As the calendar turns to March, the Missouri Senate continues to discuss and debate numerous legislative proposals intended to help all Missourians. While passionate debate is not uncommon in the Missouri Senate, I believe all of my colleagues are here to make Missouri a better place to live, work and raise a family. During the past week, my colleagues and I discussed and debated several bills and proposals intended to improve the quality of life for all Missourians.
Senate Bill 632 renews several of the state’s benevolent tax credit programs. Many of these programs help Missourians in need, such as single moms, those with disabilities and others. One of the life-saving groups that will benefit from this proposal are Missouri’s pregnancy resource centers. These organizations provide vital, life-saving information to women as they navigate pregnancy’s tough decisions. The legislation increases the Pregnancy Resource Center Tax Credit Program from $2.5 million to $3.5 million per year. It is important to note, these are organizations that do not perform or provide information regarding abortions. These are places of hope, where a pregnant woman can receive valuable information and support during her pregnancy. In addition, the bill extends a tax credit program benefiting Missouri’s maternity homes. Like pregnancy resource centers, these groups prioritize life and assist women with bringing their pregnancies to term. Senate Bill 632 increases the tax credits available through the Maternity Homes Tax Credit Program from $2.5 million to $3.5 million per year and it includes specific language requiring maternity homes that benefit from the tax credit program to provide services to its clients and no cost. The goal of these benevolent tax credit programs are to incentivize Missourians to help their neighbors through local charities in their communities. I am confident the General Assembly can come to an agreement on this issue and send it to the governor’s desk before the end of the legislative session.

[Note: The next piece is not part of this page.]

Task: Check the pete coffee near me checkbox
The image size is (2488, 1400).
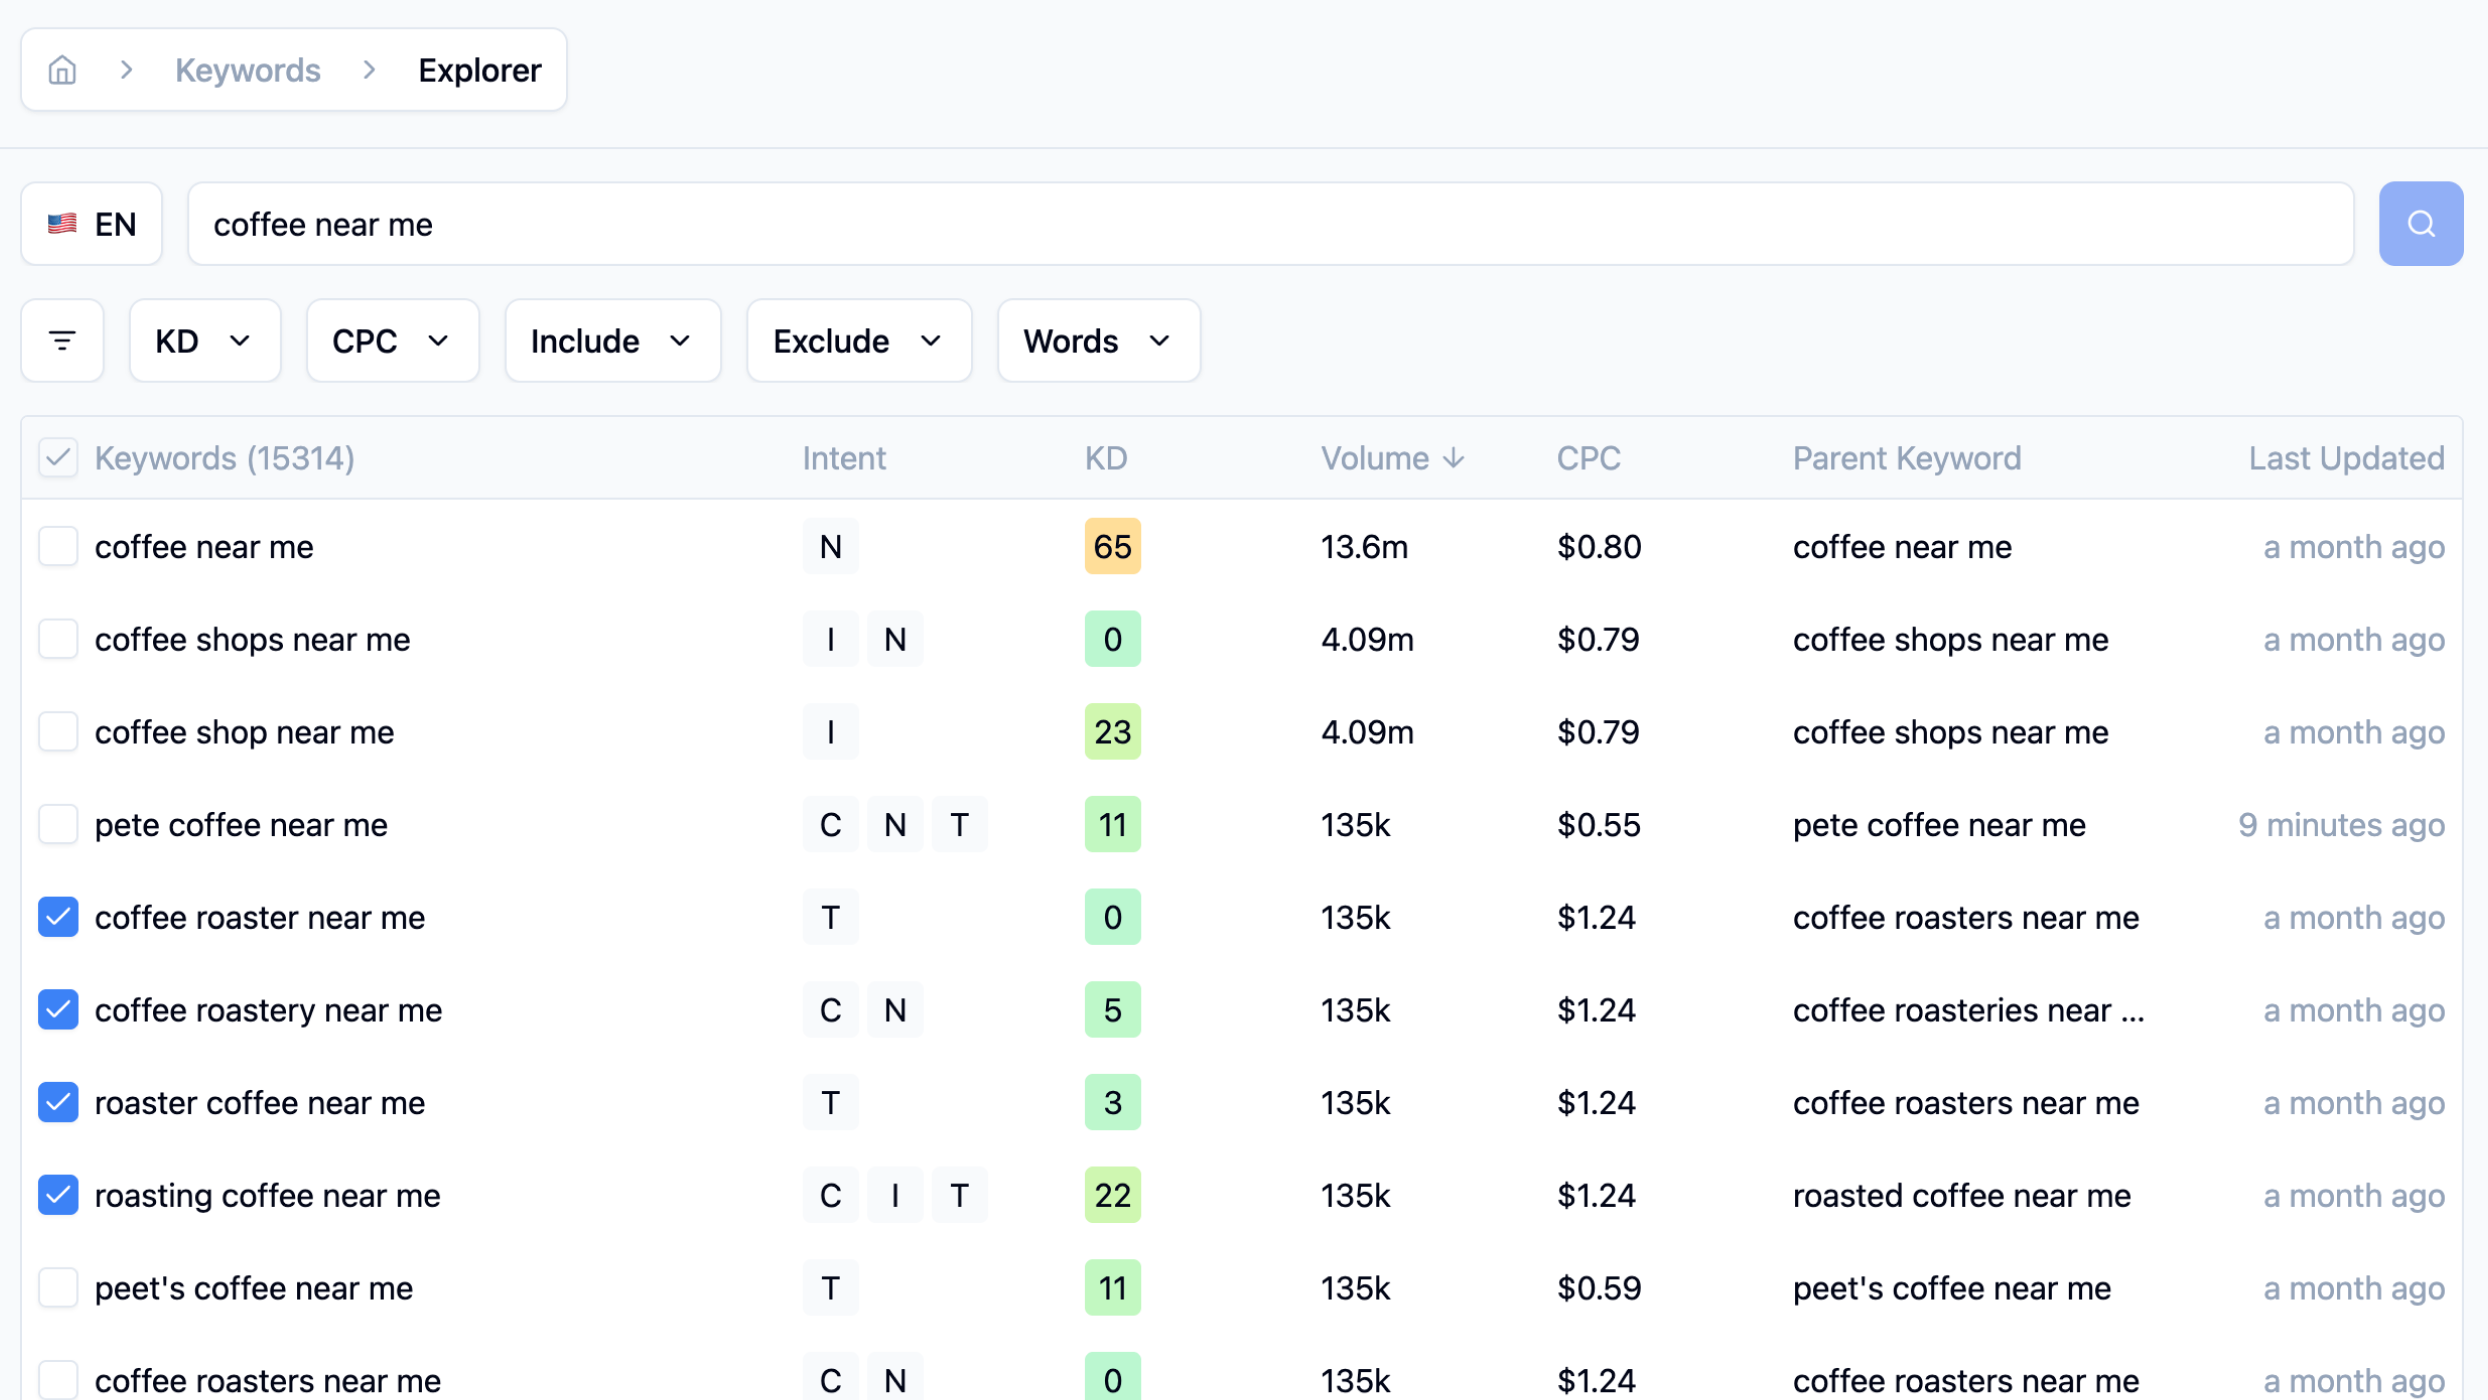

Opioid-involved deaths are at an all-time high in Missouri. Today, one out of every 66 deaths in Missouri can be attributed to opioid overdose. I believe we have a moral obligation as lawmakers to address this epidemic in our state. To help combat opioid abuse, the Missouri Senate passed Senate Bill 826. This proposal limits the initial prescription length of opioids to no more than a 7-day supply. There is strong evidence linking the likelihood of long-term use with the length of the initial prescription. Long-term use sharply increases after the third and fifth days of taking the prescription. The 7-day limit would not affect patients suffering from chronic pain, nor would it affect anyone undergoing treatment for cancer, receiving hospice care or palliative care, or anyone who is in a long-term care facility. In addition, the bill promotes the safe disposal of drugs and other medicines. Under the proposal, pharmacies can house kiosks for the collection of unused drugs. The legislation also expands the number of drugs pharmacies are legally allowed to take back, and it creates a statewide education campaign for Missourians – a plan that would make safe disposal of drugs widely encouraged. This legislation passed out of the Missouri Senate without any opposition, and I am hopeful the bill will make it to the governor’s desk before the end of the 2018 legislative session.
Missourians received numerous benefits from the Tax Cuts and Jobs Act, passed by Congress this past December. While the federal tax cut legislation promises to put more money back into the pockets of taxpayers, one of the federal tax code changes implemented by the federal legislation allows families to transfer money between 529 savings accounts without penalty. 529 accounts are special investment accounts used to save money for higher education expenses. These special savings accounts provide numerous tax benefits intended to help families save for the future. As a result of this change in the federal tax code, one of my Senate colleagues introduced Senate Bill 882. Through this legislation, the Missouri Higher Education Savings Program would allow 529 account holders to transfer money from their college savings account to a Missouri Achieving a Better Life Experience (ABLE) account. The MO ABLE account is a savings account for families of individuals with disabilities. By giving families the ability to transfer funds between these two accounts, we are providing Missouri families with the financial flexibility needed to make tough financial decisions while facing a medical emergency. Families shouldn’t have to choose between saving money for college and putting money aside to help a loved one manage their disability. I believe Senate Bill 882 gives Missouri families greater flexibility when it comes to planning for their future.